Intermittent fasting that goes along with a paleo lifestyle can look different for different people. Some simply miss a meal here or there, usually choosing a meal to skip that is already difficult to fit into the day, such as missing lunch in order to make it to a work meeting on time or skipping breakfast for that extra hour of precious sleep.
This type of fasting is a modern version of a true Paleolithic fasting, as it is less a choice and more a necessity.
Others fast by blocking off their eating hours during the day. One may, for example, only eat between 8 am and 5 pm, allowing for a 15 hour fasting window between dinner and breakfast. In the same vein, some dieters choose to alternate fasting days.
On Monday, Wednesday, and Friday they might fast during lunch. Still others find that choosing a set day or week to fast helpful and refrain from eating for 24 or 48 hours.
Benefits of Fasting
No matter what your fasting schedule looks like, you may notice significant mental and physical health benefits.

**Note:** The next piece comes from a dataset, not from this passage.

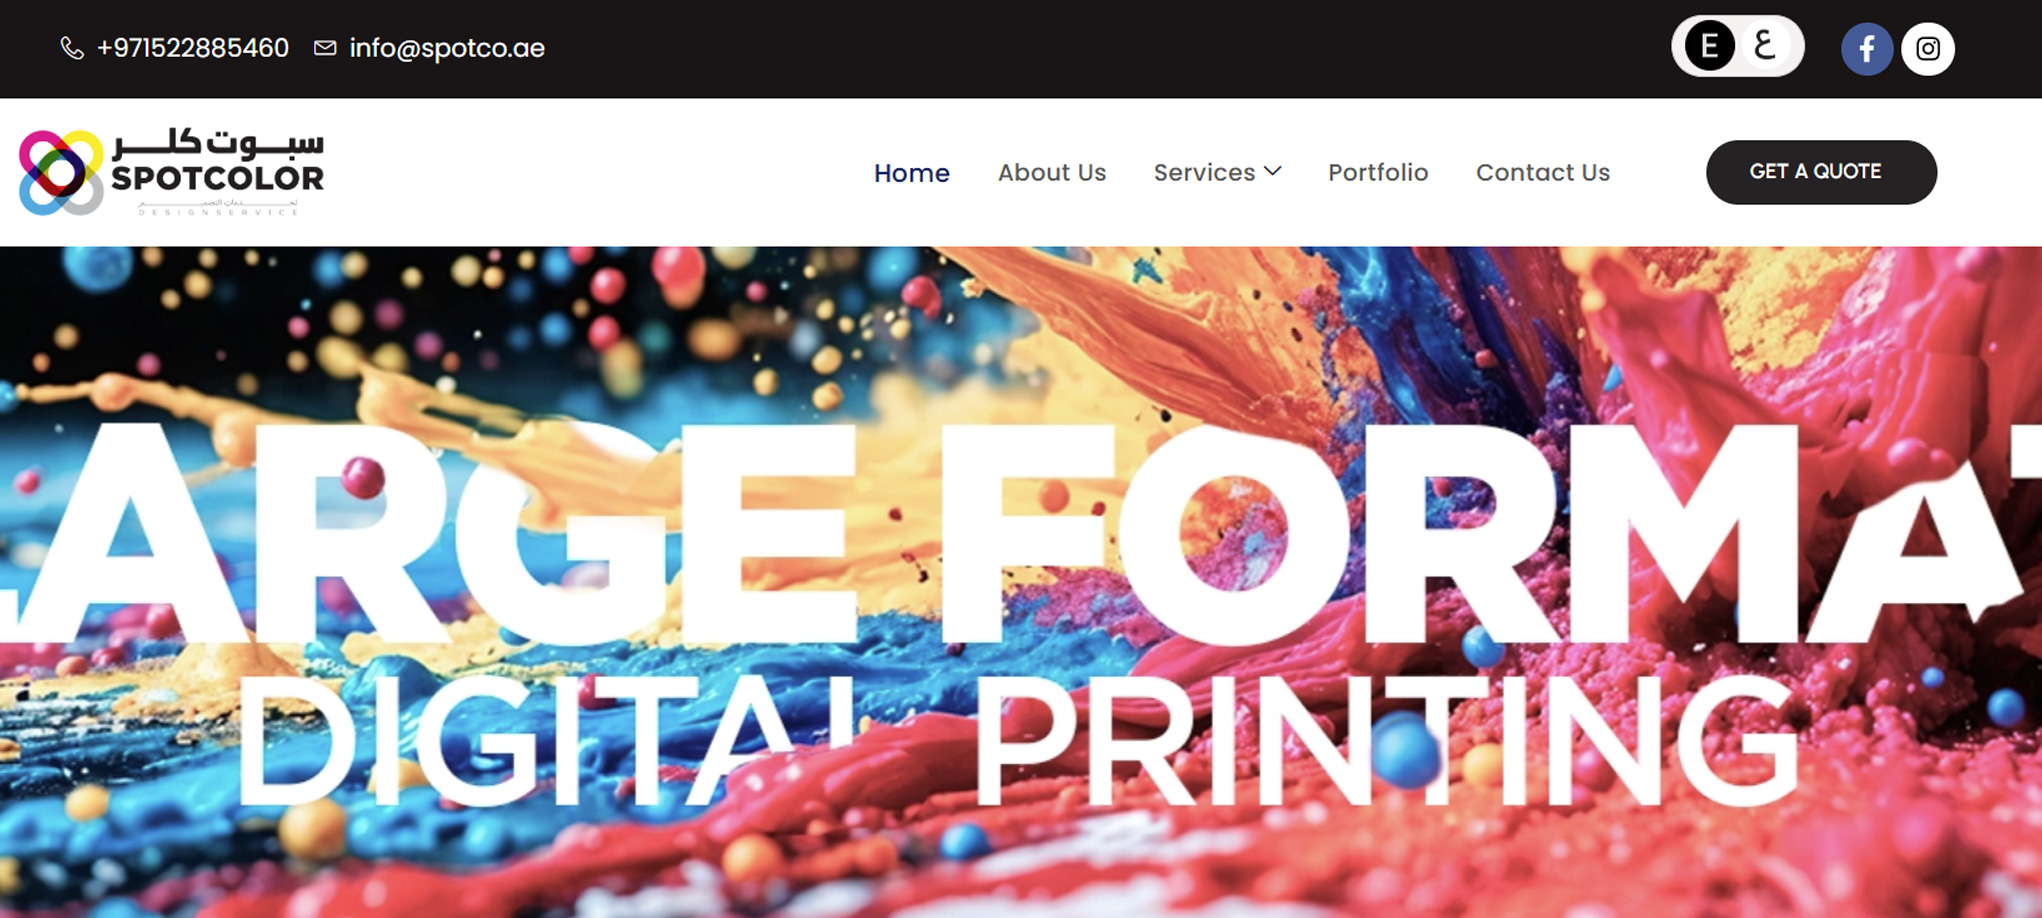Viewport: 2042px width, 918px height.
Task: Call the number +971522885460
Action: (193, 48)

According to Mark Sisson, a paleo expert and intermittent faster, fasting can have significant benefits in overall weight loss and longevity.
Krista A. Varady and Marc K. Hellerstein published a study in the American Journal of Clinical Nutrition that reveals a link between intermittent fasting and chronic disease prevention. They found that alternating fasting days could prevent type-2 diabetes, cardiovascular disease, and even some cancers.
Indeed, other research shows that intermittent fasting may even allow for insulin sensitivity in the body and initiate the repair of cells in the body.
Fasting can provide a type of mental discipline that can get you through even the toughest of circumstances. When you prove to yourself that your body can function without food, you simultaneously prove to yourself that you can make it through other types of pain – both physical and emotional.
For some, this type of fasting can be motivated by spirituality; by a desire to be fed spiritually while relying on a higher power, rather than food, to sustain life.
Many paleo enthusiasts believe that intermittent fasting is important in adopting a truly Paleolithic lifestyle, since Stone Age dwellers would have fasted often.
In a world that runs off of factory farms and fast food, it can be difficult to incorporate what would otherwise be a natural part of life into our dieting.
But, the research shows that some intermittent fasting can be an excellent tool for those in pursuit of optimal health.